There was little change compared to the previous year

Illegal immigration to the Czech Republic in 2018 did not change much compared to the previous year, according to the Czech Foreign Police.

“The situation of illegal migration in the Czech Republic is stabilized, and our country is not a main transit or destination country for migrant foreigners,” Foreign Police spokeswoman Kateřina Rendlová told the press.

The Foreign Police found 4,992 people illegally staying in the Czech Republic in 2018, which was 254 more than in 2017.

Most of these people overstayed their visas. People who arrived legally in the Czech Republic in 2018 but remained after the expiration of the time allowed, totaled 4,653, a year-on-year increase of 165 people. Citizens of Ukraine accounted for 1,470, Moldova 567, Vietnam 312, Russian 273 and Uzbekistan 157.

People using the Czech Republic as a transit country increased by 19 to 191 compared to 2017. They mainly were going from Slovakia to Germany.

Forty percent of foreigners staying illegally were found in Prague and 18 percent at international airports. South Moravia, Ústí nad Labem and Plzeň regions followed, but with figures less than 10 percent.

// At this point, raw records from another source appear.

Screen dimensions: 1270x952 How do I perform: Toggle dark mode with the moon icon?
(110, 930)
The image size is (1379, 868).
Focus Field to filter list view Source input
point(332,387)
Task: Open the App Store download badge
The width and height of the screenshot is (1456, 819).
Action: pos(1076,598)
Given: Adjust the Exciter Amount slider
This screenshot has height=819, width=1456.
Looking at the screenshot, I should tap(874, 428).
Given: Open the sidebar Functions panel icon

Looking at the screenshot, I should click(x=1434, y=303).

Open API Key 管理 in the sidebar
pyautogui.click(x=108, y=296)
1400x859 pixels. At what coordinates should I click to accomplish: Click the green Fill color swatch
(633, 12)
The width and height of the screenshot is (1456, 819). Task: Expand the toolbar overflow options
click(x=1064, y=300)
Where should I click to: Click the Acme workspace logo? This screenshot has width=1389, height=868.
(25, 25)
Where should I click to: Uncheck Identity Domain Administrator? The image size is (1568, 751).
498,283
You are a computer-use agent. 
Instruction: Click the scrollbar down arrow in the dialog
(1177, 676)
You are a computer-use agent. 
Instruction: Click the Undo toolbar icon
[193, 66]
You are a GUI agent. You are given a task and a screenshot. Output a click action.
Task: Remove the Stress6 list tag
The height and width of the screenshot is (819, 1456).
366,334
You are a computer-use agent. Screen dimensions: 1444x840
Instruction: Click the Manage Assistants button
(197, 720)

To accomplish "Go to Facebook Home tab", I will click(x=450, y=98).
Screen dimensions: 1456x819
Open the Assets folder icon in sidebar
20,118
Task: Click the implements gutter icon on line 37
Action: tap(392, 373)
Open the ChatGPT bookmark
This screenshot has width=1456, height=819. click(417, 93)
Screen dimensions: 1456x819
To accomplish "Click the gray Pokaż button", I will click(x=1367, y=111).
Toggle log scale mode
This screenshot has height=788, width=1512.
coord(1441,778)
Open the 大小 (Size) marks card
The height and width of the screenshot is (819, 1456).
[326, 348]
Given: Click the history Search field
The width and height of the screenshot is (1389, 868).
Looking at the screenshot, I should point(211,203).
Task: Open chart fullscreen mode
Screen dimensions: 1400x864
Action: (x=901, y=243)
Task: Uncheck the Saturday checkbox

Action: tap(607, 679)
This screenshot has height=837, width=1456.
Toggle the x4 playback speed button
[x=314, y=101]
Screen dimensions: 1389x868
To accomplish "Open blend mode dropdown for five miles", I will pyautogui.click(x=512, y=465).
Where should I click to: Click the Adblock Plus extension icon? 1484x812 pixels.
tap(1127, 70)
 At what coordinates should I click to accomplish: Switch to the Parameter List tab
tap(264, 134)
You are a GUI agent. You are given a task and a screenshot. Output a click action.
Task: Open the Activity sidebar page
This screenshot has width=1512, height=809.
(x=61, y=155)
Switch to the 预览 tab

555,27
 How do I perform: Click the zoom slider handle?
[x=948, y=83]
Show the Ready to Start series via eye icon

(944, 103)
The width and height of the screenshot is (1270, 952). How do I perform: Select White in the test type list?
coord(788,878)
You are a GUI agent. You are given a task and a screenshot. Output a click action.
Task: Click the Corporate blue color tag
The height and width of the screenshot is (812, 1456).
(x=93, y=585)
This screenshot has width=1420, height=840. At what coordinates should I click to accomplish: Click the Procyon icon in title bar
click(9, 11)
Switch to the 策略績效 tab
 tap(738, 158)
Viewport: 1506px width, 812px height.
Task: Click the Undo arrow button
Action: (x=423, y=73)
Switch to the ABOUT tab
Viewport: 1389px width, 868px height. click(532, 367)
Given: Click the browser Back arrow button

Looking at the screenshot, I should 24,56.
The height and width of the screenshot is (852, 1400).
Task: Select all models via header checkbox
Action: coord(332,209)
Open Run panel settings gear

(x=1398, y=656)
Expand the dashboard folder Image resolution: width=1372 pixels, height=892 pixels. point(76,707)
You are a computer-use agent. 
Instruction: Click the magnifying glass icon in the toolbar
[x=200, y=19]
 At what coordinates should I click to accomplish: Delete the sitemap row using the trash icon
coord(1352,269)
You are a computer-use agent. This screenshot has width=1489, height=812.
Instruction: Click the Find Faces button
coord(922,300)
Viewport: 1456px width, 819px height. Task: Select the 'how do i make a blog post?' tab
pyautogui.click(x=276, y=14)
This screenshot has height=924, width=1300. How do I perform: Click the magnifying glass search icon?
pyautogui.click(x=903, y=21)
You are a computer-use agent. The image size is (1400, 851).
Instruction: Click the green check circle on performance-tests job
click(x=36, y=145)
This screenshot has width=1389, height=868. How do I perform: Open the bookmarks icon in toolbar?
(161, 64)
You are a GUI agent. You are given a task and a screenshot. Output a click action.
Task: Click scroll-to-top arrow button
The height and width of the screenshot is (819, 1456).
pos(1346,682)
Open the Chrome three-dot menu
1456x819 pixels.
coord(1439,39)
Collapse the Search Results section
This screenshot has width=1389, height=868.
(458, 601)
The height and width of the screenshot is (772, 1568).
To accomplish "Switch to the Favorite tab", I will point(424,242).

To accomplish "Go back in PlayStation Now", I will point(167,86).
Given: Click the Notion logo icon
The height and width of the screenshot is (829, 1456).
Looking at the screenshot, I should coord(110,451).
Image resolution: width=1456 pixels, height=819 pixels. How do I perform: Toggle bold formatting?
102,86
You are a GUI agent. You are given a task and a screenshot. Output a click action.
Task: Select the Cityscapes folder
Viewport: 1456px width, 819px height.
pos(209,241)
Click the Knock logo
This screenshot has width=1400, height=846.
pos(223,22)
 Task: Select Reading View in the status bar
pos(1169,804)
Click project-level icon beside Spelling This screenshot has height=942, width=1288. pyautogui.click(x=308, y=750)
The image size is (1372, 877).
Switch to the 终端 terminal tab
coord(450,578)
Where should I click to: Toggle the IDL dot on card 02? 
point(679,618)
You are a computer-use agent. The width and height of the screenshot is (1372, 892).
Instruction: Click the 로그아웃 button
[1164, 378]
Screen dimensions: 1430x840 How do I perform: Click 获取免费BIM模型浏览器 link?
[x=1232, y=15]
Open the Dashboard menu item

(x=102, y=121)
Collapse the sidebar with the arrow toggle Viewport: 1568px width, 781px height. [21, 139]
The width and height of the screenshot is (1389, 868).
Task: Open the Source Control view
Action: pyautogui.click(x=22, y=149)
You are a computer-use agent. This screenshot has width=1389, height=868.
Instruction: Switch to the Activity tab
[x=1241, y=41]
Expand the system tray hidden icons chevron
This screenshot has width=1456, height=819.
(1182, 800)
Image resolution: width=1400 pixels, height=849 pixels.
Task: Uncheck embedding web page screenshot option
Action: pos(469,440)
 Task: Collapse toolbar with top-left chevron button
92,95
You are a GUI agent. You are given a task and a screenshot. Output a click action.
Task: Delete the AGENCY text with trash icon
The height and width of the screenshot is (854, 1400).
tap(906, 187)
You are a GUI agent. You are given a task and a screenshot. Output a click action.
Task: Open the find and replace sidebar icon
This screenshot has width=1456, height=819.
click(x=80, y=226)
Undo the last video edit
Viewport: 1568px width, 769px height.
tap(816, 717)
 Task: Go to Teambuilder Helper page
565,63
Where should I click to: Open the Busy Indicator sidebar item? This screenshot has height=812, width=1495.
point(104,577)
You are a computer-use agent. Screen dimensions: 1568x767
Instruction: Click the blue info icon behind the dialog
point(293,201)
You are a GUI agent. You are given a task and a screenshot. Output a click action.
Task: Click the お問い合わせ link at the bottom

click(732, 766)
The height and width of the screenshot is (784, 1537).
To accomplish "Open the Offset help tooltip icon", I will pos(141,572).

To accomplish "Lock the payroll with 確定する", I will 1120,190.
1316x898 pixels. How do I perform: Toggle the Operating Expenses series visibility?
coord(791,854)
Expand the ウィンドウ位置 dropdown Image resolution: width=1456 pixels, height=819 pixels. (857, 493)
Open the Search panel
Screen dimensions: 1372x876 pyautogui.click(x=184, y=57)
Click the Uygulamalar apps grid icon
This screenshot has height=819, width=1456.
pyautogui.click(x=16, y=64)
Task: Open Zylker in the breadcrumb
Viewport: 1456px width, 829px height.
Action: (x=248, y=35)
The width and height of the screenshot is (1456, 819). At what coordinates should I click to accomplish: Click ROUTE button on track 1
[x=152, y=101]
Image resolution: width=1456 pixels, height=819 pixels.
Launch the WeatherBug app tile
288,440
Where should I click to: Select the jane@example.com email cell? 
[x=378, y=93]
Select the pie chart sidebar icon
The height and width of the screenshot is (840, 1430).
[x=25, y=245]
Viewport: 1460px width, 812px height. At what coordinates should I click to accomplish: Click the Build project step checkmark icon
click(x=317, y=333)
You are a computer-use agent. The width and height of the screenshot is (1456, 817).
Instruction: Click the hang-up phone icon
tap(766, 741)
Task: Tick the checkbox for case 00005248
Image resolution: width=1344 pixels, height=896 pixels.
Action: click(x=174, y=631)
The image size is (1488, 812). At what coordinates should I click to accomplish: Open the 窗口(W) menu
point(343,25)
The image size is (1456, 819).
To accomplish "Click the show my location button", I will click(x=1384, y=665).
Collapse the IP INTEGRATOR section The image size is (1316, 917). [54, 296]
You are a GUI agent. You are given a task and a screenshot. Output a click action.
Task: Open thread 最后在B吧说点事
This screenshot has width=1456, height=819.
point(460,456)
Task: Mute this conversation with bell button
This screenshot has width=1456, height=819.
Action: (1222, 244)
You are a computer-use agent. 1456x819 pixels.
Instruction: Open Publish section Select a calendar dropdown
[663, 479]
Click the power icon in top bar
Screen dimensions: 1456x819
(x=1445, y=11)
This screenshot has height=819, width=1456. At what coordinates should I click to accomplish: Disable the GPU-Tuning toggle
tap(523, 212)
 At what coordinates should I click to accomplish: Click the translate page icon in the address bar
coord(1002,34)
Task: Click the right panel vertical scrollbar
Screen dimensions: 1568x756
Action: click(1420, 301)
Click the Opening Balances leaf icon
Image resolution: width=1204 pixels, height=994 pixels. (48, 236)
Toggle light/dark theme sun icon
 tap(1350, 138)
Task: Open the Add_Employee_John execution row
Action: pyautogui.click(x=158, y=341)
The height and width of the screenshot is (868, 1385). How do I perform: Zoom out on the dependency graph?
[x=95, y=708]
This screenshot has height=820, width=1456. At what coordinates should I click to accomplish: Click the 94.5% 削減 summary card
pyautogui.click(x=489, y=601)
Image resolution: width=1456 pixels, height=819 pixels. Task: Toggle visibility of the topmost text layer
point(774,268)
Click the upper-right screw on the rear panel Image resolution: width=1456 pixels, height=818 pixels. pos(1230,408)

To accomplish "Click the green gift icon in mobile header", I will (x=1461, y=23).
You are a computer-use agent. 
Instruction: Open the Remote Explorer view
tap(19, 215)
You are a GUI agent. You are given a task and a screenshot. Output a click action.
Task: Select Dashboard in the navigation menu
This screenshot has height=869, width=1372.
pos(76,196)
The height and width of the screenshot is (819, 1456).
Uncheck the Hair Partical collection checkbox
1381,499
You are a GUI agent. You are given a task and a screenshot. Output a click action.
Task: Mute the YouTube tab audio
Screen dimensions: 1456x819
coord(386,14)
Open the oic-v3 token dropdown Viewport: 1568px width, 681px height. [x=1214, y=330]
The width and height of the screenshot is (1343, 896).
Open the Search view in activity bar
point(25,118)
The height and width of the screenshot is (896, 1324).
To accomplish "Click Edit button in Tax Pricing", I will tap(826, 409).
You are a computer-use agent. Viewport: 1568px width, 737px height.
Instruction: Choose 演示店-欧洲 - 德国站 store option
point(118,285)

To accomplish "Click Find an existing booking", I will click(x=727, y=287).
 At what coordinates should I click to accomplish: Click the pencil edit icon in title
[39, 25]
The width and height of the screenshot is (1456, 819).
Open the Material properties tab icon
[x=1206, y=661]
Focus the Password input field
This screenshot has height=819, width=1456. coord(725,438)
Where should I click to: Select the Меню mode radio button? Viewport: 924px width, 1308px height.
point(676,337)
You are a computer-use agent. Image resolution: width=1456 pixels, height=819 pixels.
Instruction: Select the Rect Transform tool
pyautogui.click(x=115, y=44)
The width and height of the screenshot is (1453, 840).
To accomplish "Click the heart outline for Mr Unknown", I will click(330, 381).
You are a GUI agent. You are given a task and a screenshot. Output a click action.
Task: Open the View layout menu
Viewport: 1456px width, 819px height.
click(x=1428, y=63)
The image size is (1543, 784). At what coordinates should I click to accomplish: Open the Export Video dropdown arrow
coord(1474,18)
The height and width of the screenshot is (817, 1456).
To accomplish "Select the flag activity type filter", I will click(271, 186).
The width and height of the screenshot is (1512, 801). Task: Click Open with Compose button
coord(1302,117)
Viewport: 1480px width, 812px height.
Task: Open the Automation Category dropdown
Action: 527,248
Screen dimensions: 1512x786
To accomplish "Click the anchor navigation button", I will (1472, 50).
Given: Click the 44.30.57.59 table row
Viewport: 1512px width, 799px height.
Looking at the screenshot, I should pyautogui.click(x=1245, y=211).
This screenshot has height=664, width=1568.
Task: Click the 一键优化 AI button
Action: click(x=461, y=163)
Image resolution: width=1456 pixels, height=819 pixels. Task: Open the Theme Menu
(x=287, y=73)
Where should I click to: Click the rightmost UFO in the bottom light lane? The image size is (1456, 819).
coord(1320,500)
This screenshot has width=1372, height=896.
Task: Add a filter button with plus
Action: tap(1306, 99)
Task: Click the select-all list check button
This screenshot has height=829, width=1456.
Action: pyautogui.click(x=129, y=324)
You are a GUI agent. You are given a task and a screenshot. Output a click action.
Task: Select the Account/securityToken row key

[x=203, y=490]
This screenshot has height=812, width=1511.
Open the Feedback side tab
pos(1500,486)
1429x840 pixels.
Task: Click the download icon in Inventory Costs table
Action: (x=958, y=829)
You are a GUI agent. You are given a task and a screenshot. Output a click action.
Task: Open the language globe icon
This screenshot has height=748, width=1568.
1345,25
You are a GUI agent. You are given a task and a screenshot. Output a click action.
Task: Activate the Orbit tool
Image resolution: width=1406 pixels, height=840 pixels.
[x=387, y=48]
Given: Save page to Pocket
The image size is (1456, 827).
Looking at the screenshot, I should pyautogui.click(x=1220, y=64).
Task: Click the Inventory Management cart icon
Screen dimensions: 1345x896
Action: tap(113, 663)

The number of people with counterfeit or altered documents last year dropped by 193 to 1,122, with some people having multiple documents. Some 1,383 irregular documents were submitted. Documents issued by Romania, the Czech Republic, Bulgaria, Lithuania, Hungary, Italy and Slovakia are most frequently forged or altered. They were shown mainly by people from Ukraine, Moldova, the Czech Republic, Albania, Serbia, Vietnam, Turkey and Syria.

Czech police investigated 36 people, mostly citizens of the Czech Republic, last year for aiding in illegal migration. In 26 cases there was a special marriage, which was nine more than in the previous year. There were two cases of purposeful paternity, five cases related to mediation of illegal border crossings, or people smuggling, and three cases of obtaining false certificates needed for residency.

The Czech Republic has relatively strict conditions for immigration compared to many European countries. The government has also opposed EU quota systems for refugees.

The Czech Republic has a population of 10.6 million. Foreigners make up approximately 5 percent of the population but 10.7 percent of the workforce, according to the Czech Statistical Office (ČSÚ).